Sarah looked up at Ethan. His approach was smoother than Chad's, less obvious than Brittany's. He wasn't offering clothes or forced friendship, but help with something she genuinely needed.
She thought of her father, working himself to the bone. She thought of the sacrifices, the quiet desperation that fueled her ambition. Northwood was a battlefield, and she was outgunned. But Ethan Hayes, with his easy charm and access to resources, could be an unwitting weapon.
"I wouldn't mind some help," she said, her voice carefully neutral. "It's due tomorrow."
A calculated alliance. That' s what this would be.
They began regular "study sessions." Ethan was, to her surprise, an excellent tutor. He explained complex concepts with a clarity her overworked teachers rarely managed. Her grades, already good, began to climb. Her practice SAT scores edged higher and higher.
She noted details about him: the small, faded scar above his left eyebrow from an old football injury, the way he tapped his pen when thinking, the faint scent of expensive cologne.
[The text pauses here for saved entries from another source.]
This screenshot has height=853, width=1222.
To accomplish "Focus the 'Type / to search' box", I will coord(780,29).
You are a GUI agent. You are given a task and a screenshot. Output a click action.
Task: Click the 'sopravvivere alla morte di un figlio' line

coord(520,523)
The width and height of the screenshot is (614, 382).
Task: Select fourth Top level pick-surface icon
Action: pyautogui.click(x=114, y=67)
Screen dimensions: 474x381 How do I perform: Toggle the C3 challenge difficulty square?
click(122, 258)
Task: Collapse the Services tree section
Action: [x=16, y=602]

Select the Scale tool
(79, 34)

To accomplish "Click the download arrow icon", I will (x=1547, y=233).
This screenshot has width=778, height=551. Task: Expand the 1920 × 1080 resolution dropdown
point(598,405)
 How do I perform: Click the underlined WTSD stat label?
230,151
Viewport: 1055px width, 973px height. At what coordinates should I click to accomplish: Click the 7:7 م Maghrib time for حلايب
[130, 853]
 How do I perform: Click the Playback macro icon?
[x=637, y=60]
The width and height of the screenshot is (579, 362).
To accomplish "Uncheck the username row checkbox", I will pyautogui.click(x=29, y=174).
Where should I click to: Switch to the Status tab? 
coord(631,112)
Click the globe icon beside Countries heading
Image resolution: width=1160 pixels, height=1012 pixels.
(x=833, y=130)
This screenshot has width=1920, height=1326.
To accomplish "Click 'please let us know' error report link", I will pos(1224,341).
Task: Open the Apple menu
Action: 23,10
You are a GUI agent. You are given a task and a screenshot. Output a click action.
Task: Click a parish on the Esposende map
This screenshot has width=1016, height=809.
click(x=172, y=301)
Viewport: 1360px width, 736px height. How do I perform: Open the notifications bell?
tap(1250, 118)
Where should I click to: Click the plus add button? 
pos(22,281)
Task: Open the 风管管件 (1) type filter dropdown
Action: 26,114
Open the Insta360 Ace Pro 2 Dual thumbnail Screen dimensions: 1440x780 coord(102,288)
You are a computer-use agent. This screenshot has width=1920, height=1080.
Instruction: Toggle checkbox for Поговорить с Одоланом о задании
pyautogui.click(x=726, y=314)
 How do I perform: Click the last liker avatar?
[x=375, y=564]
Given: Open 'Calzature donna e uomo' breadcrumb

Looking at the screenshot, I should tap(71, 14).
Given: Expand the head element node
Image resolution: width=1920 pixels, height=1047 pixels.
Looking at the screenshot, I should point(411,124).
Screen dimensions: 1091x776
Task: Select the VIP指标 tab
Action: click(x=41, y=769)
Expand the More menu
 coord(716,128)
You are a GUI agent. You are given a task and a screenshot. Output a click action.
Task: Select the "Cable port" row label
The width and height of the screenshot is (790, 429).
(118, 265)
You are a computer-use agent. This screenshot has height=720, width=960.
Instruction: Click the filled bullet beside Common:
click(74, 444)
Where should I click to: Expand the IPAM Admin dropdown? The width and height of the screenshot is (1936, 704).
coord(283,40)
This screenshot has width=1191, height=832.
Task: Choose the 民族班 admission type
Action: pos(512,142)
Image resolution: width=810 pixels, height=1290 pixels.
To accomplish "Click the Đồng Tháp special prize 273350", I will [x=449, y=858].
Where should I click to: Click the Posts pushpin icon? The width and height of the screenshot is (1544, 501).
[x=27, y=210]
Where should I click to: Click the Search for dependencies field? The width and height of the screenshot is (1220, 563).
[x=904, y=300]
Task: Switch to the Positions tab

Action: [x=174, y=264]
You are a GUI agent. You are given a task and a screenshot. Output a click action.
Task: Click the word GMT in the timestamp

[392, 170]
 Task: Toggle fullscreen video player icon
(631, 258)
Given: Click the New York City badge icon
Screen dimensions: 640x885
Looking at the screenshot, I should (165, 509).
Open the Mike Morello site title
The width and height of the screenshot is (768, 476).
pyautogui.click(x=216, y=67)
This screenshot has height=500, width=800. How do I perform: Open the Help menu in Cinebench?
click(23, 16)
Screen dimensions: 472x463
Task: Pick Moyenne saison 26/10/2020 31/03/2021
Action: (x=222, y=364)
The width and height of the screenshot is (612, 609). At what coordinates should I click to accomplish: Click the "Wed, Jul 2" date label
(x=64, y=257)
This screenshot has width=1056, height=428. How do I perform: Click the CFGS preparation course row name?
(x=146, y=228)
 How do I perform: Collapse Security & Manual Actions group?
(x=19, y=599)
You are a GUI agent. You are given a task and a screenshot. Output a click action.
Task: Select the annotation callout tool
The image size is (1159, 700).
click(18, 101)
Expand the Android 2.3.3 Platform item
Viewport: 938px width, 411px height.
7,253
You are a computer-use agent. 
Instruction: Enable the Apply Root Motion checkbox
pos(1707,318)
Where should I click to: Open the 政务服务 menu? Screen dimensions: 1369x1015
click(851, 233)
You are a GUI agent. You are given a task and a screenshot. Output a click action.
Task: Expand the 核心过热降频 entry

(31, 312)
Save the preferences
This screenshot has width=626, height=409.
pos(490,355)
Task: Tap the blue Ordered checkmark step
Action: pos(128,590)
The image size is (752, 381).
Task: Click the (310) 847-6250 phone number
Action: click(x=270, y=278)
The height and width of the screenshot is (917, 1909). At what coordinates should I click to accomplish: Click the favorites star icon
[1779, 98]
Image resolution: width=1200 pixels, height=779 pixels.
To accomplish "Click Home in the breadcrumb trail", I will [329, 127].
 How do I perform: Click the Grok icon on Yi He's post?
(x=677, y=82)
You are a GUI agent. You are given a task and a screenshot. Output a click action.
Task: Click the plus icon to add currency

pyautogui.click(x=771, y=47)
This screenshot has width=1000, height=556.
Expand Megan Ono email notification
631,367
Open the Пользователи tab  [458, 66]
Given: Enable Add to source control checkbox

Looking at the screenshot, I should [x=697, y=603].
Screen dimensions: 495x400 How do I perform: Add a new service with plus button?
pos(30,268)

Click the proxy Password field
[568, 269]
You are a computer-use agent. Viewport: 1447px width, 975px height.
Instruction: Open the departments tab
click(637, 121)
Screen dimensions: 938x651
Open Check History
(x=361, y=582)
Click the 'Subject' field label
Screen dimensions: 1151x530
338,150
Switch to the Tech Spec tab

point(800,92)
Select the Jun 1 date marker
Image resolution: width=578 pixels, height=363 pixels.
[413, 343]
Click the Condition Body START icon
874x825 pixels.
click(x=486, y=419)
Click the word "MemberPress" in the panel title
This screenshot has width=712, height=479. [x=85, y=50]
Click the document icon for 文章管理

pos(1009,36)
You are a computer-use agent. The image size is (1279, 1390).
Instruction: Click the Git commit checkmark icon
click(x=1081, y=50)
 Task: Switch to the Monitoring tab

He was, objectively, attractive and intelligent. A dangerous combination if she let her guard down.
But her guard was up, forged in years of being the "other." She remembered her first year at Northwood, a blur of confusion and quiet humiliation. Her clothes were wrong, her accent was wrong, her very existence seemed to be an affront to the established order. Her grades had initially suffered, not from lack of intellect, but from the sheer weight of trying to navigate a world so alien to her own. She was consistently in the top 20%, but never the top 5%, where Ethan and Tiffany resided.
As her resistance to the Crew's other members continued, Tiffany's direct bullying intensified. Fake social media profiles appeared, posting embarrassing, fabricated stories about Sarah. Her textbooks were defaced with cruel graffiti. Someone even put a dead mouse in her gym locker.
Sarah endured it. Complaining to Mr. Henderson, the well-meaning but ineffectual school counselor, would do little. He saw her academic potential, but he didn't see the sharks circling. He' d just offer platitudes and maybe a pamphlet on coping mechanisms.
She knew this was Tiffany trying to break her spirit, to make her more vulnerable to Ethan' s eventual charm.
Ethan, during their study sessions, never mentioned the bullying. He acted as if he were oblivious, the perfect gentleman scholar. Sarah played along, focusing on the calculus, the physics, the literature. Each correct answer, each improved test score, was a small victory, a piece of ammunition she was stockpiling.
She knew Ethan was the "surprise," the main tool in Tiffany' s game. But she also saw him as an opportunity. He had resources, connections, knowledge. And she was going to use every single one.